詠坂雄二『遠海事件』 ≪評価:4≫

遠海事件
『リロ・グラ・シスタ』でなんというか微妙な曲者っぷりを見せた著者による第二作。こちらはまぁなかなかに手が込んだ作品であり、前作よりも楽しめるものでした。前作でも読者に驚きを与えるトリックを複数、準備し、それらを上手く組み合わせていましたが、今作でもそうした手法がなかなか周到にまとめられています。ミスディレクションとして使っている道具立てがあざとい、というか派手派手しいので、その辺りは好みのわかれるところでもあり、評価されにくいかも。以下、真相に触れつつ。
一番のトリックとはやはり稀代の殺人鬼とされる人物が関わった事件を推理するという構成をとりつつ、その事件では殺人を犯していなかったと持っていく方法だけれど。こうしたトリックはもちろんこれまでにも先例がある。しかしそうした結末をどのように隠すかという点に非常に努力がされていて好ましい。ノンフィクション的な体裁を施し、しかし一方で作中はフィクションとして構成しているといった前書きを付けたり、首斬りというモチーフを帯で煽ってみたりと、こうした結末から振り返るとあざといと思うまでの道具立てはなかなか最近では見ることができないので。

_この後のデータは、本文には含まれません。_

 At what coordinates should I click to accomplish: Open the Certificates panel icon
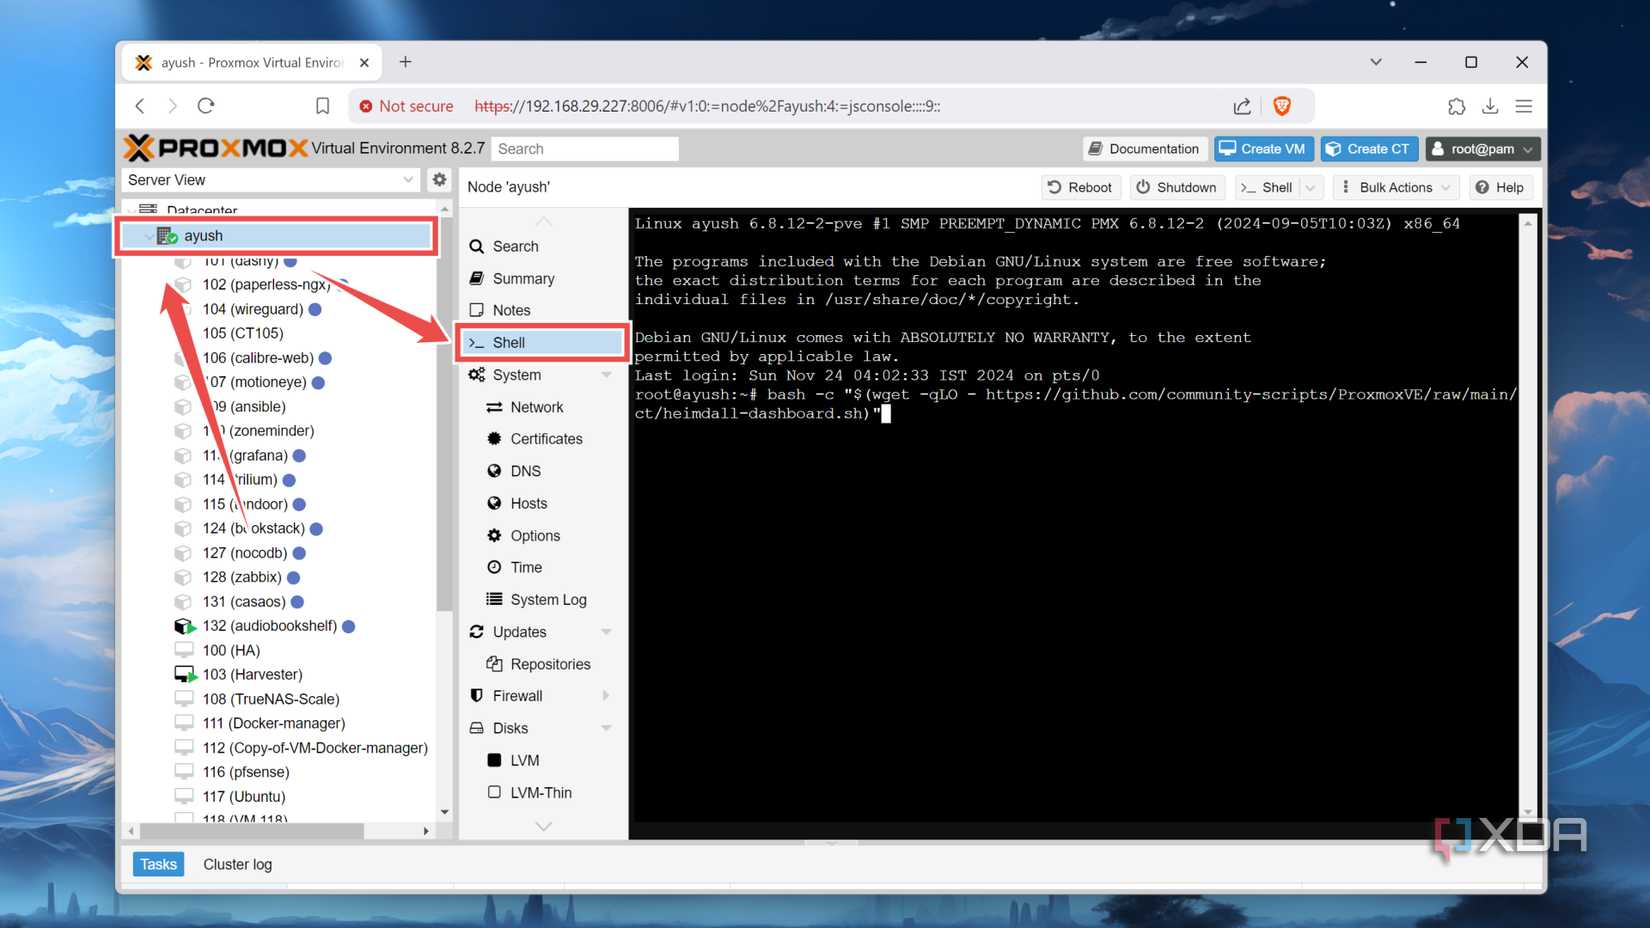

しかもそうした道具立ては実はもう一つの驚きをもたらすための仕掛けともなっていて、前作でもそうだったけれど、このようにトリックを繋ぎ合わせるところが上手い。作品中、(作品内の)作者がコラムという形で割りと脱力するような考えを述べていくけれど(もちろんこれは先のメイントリックのミスディレクションにもなっている)、結末においてもう一つの驚きが明らかになってみると、それらがまた別の意味を持ってくる。それも現実レベルで考えるなら、おいおいと言いたくなるような陳腐な構図ではあるものの、構成という点から考えるなら冒頭の挿話からかなり緻密に構成されていることがわかる。このトリックを変に大仰に提示していないところも上手い。これは大仰に提示すると効果が十分に発揮されないものだと思う(ただ下手するとこれに気付かず読了する人がいるかもしれない。247p最初の一行目及び「おわりに」の署名、そして巻末資料にもちゃんと目を通せばすぐにわかると思うけど)。
これからも追ってみたいと思う作家、ではあるけれど、やはり問題はこの路線でどこまでいくのかという点か。ただ構成が上手いという点で考えれば、ある程度、これからも楽しめる作品を書いてくれそう。